If a court determines that the petition is well founded, it can make an order granting the applicant relief from the matters complained of in that petition.
This article will focus on the forms of relief available to shareholders.
Forms of relief
In accordance with section 996(1) of the Companies Act 2006, the court has broad discretion to make any order that it sees fit for giving relief in respect of the matters complained of. Notwithstanding this discretion, section 996(2) of the Act sets out a list of the potential orders that a court may make. These include orders to:
(a) Regulate the conduct of the company’s affairs in the future
(b) Require the company –
(i) To refrain from doing or continuing an act complained of
(ii) To carry out an act that the petitioner has complained it has omitted to do
(c) Authorise civil proceedings to be brought in the name of, and on behalf of, the company by such person or persons and on such terms as the court may direct
(d) Require the company not to make any, or any specified, alterations in its articles without the leave of the court
(e) Provide for the purchase of the shares of any members of the company by other members or by the company itself and, in the case of a purchase by the company itself, the reduction of the company’s capital accordingly.
The reality of relief
Unfairly prejudicial conduct against a shareholder usually leads to the complete breakdown in the relationship between the parties. As a result, the most common form of relief ordered by a court falls within the latter option above – requiring the purchase of shares.

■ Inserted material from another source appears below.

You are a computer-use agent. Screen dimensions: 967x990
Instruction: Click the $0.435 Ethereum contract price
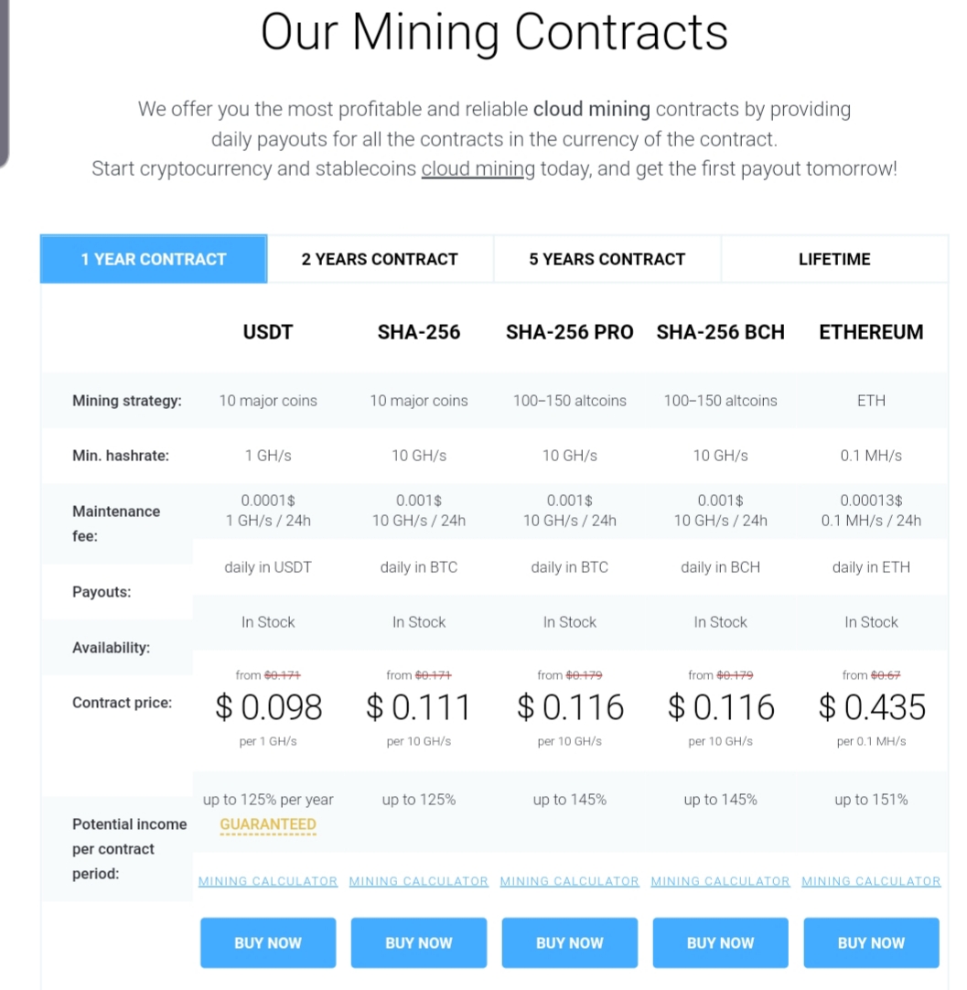(x=872, y=707)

We regularly see courts ordering that a shareholder’s shares should be purchased by the other company members or, in some scenarios, the company itself. In exceptional cases, where a court determines that a shareholder’s conduct demonstrates they are unfit to run the company, the court may order their shares be sold to the petitioning, shareholder.
Purchase orders can be beneficial as they provide the parties with a “clean break” from each other and allow the company to continue to operate without the need for the ongoing involvement of the conflicting members or the court.
However, purchase orders are not suitable in all circumstances as the relief ordered by a court must always be proportionate to the unfair prejudice that has been suffered.
Where a court determines the prejudicial conduct of a member was relatively modest, a purchase order might be a disproportionate remedy. In such circumstances it may be more appropriate for a court to either consider one of the alternative forms of relief set out in section 996(2) or use its discretion to order a more appropriate remedy.